Bexley News

Sewer system fix

February deadline looms for plan


The city of Bexley is working toward a Feb. 11 deadline to submit a plan to the Ohio Environmental Protection Agency on how the city will fix its sanitary sewer system and stop overflows.

The remedy may cost an estimated $60 million and take 40 years to implement in its entirety, according to estimates by a consulting firm the city hired to analyze the problem.

"This gives you a guideline of what is really high priority" to address, said Marcie Bland, a representative with New Albany area engineering firm EMH&T, in giving a report to Bexley City Council Jan. 14.

According to Bland's presentation, Bexley's plan will be similar to the city of Columbus' 40-year Wet Weather Management Plan, which the Ohio EPA approved in 2009.

Columbus' plan requires cooperation from Bexley and 21 other neighboring communities. Bexley has eight connections to Columbus' sanitary sewer system, Bland said.
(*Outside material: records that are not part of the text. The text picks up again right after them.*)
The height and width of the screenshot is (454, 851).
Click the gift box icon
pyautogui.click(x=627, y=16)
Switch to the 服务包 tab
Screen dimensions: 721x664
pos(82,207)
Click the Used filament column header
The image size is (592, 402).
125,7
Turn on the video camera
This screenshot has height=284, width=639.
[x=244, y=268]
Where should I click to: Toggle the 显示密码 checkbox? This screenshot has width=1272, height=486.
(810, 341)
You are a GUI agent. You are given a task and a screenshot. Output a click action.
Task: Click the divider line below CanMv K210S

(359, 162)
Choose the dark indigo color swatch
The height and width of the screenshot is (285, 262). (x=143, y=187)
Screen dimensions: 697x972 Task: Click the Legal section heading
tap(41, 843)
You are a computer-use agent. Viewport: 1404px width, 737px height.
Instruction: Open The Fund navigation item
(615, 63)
To prepare its plan for the Ohio EPA, Bexley hired EMH&T to conduct a five-year study of the city's sanitary sewer system. The firm's report found that the system is capturing up to 43 percent of stormwater.
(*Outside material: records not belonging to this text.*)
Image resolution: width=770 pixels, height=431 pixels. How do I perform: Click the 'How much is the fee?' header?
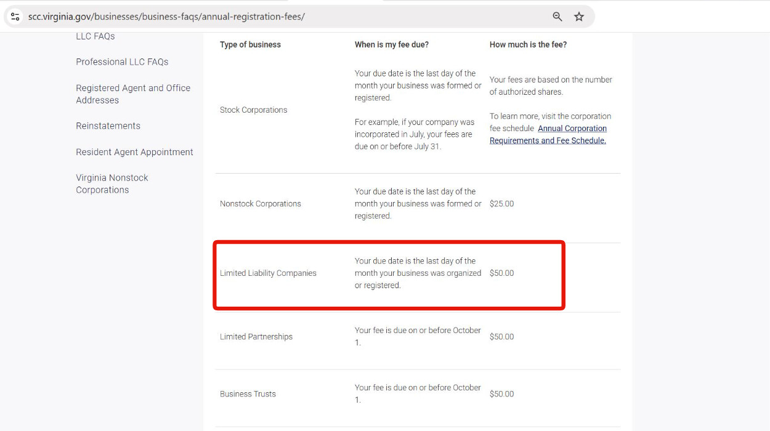pos(528,44)
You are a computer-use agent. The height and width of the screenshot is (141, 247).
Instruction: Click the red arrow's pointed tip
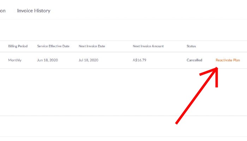(x=216, y=69)
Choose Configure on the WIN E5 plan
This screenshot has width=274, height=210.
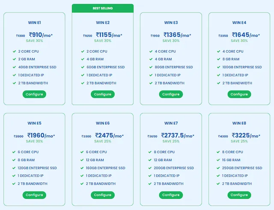tap(34, 195)
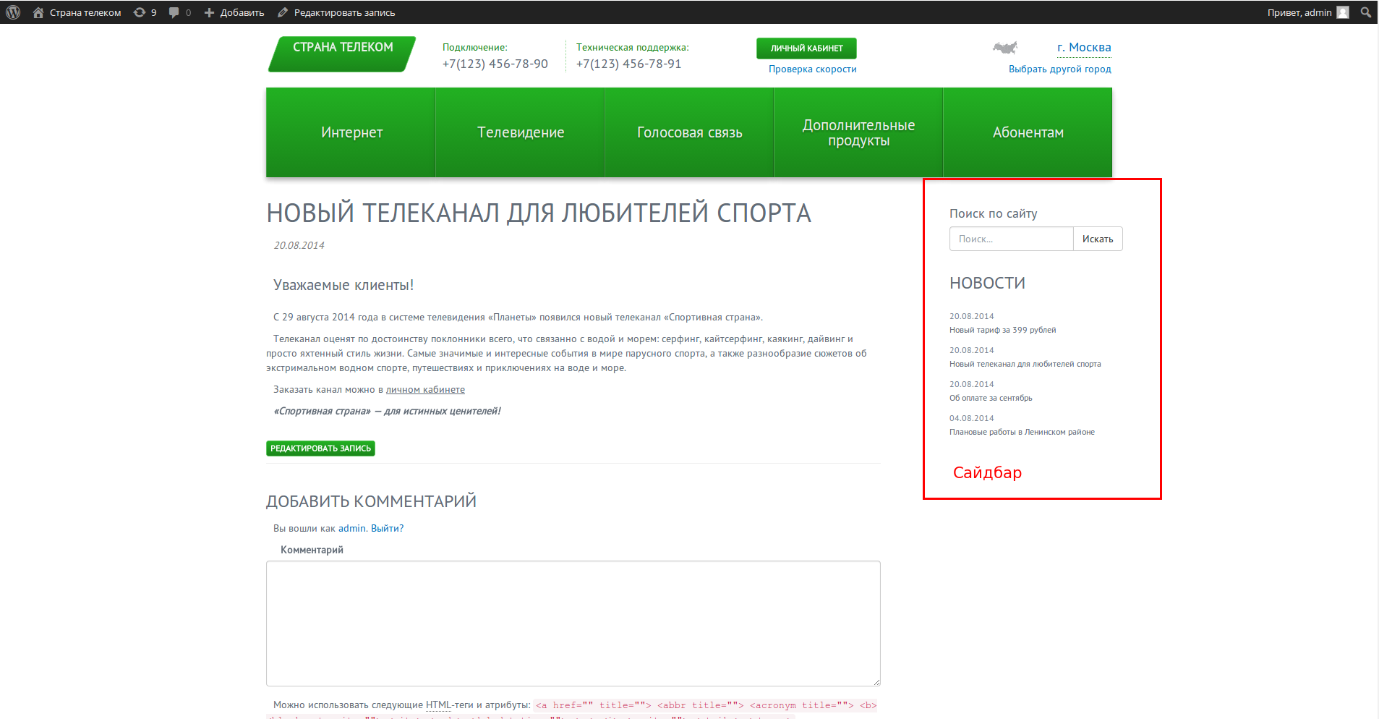Click the Страна Телеком green logo
Viewport: 1379px width, 719px height.
342,54
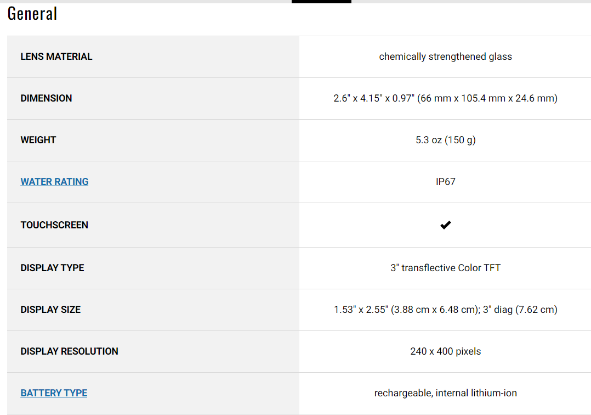The width and height of the screenshot is (591, 415).
Task: Select the display size measurement value
Action: tap(446, 310)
"Not only are we capturing 43 percent of the rainfall, but we're also exceeding what Columbus would consider should be our peak flow," she said.
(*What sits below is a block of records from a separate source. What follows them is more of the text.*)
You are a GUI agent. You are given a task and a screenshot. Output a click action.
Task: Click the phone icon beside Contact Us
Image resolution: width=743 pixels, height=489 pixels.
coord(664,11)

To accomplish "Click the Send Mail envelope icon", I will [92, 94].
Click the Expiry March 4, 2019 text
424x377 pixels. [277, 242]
As part of the study, EMH&T compared Bexley's sewer system to Columbus' design standards.

"These sewer systems were designed to carry about 9.7 cubic feet per second," Bland said. "We're at about one and a half times higher than that, which is 14.9 cubic feet per second."

If Bexley follows the 40-year plan, refurbishing the sewer lines will cost about $220,000 a year.

"We knew this day was coming," Councilman Mark Masser said. "It's just figuring out how we're going to pay for it, because the EPA is going to make us do something."

Last June, city council passed an ordinance creating a new water and sewer capital fee, which is being assessed to residents starting this month. The capital fee is to be used exclusively for the replacement and repair of water and sewer infrastructure. The fee is a 6.56 percent premium over the water and sewer rates, equivalent to an approximately $15 per quarter fee for the average Bexley water and sewer bill.

"There is a built-in capital improvements budget in those water and sewer funds," Mayor Ben Kessler said.

The capital fee will not cover the entire cost of the $60 million, 40-year plan, however, and city officials must discuss how to pay for the rest of the project, Kessler said.

Once the city's sewer improvement plan has been submitted to the Ohio EPA, the agency will review the plan and indicate if the plan has been approved. If rejected, the city can negotiate on how to revise the plan.